In 2010, 17.3 percent of adults in Florida reported they were unable to see a doctor in the past year due to cost. The Common Wealth Fund reports that between 2003 and 2009, the cost of health insurance policies for families in Florida increased 38 percent; the cost of policies for individuals rose 25 percent over the same period. Statewide, 20 percent of Floridians lack health insurance. Of those with health coverage, 42 percent are covered through their employers, 5 percent hold individual private policies and 33 percent are enrolled in public programs such as Medicaid and Medicare. 
Who are the uninsured in Florida?
At all income levels, the uninsured rate for adults ages 19-64 is 28 percent; among children, the rate is 14 percent. Among households with incomes less than 139 percent of the Federal Poverty Level, the uninsured rate is 53 percent for adults younger than 65 and 20 percent among children. Hispanics, excluding those who are 65 or older and eligible for Medicare, are uninsured at a rate of 36 percent. Among non-elderly Blacks, the uninsured rate is 28 percent, and 18 percent of non-elderly Whites are uninsured in Florida. 
What health care programs are available in Florida?
In 2008, to address the need for affordable health insurance, the Florida State Legislature created the Cover Florida Health Care Access Program. Six insurance providers contracted with the state to offer uninsured Florida residents primary and catastrophic care polices at affordable rates. As of January 2013, all six companies either have withdrawn from the program or have notified policyholders their insurance will not be renewed.  The state continues with its efforts to increase access to affordable healthcare with the Florida Health Choices program. Small businesses, with between two and 50 employees, may purchase plans through an online insurance marketplace. The state does not require a minimum benefit level for participating plans, nor does it offer subsidies to help defray premium costs. To be eligible for coverage, individuals must be employed by a participating employer.

• RECORDED INFORMATION:
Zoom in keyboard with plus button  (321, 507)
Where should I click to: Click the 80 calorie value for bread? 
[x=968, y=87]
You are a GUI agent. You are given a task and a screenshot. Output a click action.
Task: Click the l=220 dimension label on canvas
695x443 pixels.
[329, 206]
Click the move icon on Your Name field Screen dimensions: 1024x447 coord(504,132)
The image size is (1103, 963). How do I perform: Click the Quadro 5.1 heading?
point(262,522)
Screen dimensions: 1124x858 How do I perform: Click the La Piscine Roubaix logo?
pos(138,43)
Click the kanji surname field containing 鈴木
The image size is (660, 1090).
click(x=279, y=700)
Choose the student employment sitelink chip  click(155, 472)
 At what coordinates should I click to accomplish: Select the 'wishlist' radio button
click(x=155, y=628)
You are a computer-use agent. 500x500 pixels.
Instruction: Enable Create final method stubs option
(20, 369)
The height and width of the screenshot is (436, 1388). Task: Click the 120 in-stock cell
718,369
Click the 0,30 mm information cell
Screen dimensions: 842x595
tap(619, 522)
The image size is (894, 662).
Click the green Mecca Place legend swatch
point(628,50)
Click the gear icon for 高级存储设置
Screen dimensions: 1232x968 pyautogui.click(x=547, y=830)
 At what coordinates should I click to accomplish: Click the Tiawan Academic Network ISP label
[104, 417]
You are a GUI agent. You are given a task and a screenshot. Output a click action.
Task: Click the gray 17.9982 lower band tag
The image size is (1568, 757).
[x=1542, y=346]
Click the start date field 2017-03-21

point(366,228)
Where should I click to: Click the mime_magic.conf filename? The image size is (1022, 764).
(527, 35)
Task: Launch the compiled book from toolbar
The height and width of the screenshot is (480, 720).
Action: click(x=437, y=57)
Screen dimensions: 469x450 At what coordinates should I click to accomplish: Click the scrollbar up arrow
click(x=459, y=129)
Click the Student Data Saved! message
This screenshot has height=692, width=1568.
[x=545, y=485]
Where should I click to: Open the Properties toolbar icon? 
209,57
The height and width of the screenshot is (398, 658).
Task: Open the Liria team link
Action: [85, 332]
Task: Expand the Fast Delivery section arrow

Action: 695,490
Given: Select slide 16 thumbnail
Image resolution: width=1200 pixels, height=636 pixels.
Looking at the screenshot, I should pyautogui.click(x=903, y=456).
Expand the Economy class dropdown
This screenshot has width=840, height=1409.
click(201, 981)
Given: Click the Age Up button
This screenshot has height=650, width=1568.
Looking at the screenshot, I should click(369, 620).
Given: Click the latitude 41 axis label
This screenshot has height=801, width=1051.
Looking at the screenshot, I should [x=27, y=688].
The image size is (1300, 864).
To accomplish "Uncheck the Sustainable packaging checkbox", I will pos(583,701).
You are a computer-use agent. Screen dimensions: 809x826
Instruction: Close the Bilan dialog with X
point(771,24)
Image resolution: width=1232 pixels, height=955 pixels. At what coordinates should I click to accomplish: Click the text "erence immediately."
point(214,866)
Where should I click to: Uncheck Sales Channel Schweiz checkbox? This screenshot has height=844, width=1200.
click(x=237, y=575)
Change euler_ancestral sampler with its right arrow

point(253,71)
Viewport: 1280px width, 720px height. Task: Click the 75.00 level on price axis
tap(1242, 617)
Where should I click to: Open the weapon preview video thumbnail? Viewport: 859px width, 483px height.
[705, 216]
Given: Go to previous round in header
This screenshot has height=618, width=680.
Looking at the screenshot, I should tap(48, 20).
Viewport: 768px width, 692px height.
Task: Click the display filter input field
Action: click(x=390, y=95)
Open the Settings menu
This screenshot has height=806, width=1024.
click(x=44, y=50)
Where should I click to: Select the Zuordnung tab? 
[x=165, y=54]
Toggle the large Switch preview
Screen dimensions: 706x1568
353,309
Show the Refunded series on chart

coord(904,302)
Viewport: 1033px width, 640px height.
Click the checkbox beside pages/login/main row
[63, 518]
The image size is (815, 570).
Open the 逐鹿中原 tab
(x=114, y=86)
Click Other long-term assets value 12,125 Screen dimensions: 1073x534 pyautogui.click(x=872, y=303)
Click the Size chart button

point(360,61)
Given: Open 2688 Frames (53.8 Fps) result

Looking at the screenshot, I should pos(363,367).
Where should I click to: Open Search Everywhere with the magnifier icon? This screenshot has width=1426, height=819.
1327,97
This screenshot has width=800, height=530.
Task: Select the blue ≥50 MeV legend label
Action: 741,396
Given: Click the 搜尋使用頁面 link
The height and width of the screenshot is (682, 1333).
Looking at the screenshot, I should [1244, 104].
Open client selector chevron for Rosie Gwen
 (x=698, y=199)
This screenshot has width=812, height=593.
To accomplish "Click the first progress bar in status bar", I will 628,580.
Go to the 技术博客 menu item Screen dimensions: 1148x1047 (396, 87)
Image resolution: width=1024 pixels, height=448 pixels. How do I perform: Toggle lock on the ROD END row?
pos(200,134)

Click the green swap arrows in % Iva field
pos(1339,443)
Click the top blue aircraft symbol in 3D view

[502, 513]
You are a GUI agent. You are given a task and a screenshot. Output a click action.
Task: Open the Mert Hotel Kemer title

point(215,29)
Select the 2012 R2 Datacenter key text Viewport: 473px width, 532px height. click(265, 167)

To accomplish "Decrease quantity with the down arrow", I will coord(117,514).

• WHAT THE TASK REQUIRES:
Copy the passage on health coverage in Florida word for word, from "In 2008, to" to "a participating employer.". The lines come from a different source than the text.

• EXERCISE RESPONSE:
In 2008, to address the need for affordable health insurance, the Florida State Legislature created the Cover Florida Health Care Access Program. Six insurance providers contracted with the state to offer uninsured Florida residents primary and catastrophic care polices at affordable rates. As of January 2013, all six companies either have withdrawn from the program or have notified policyholders their insurance will not be renewed.  The state continues with its efforts to increase access to affordable healthcare with the Florida Health Choices program. Small businesses, with between two and 50 employees, may purchase plans through an online insurance marketplace. The state does not require a minimum benefit level for participating plans, nor does it offer subsidies to help defray premium costs. To be eligible for coverage, individuals must be employed by a participating employer.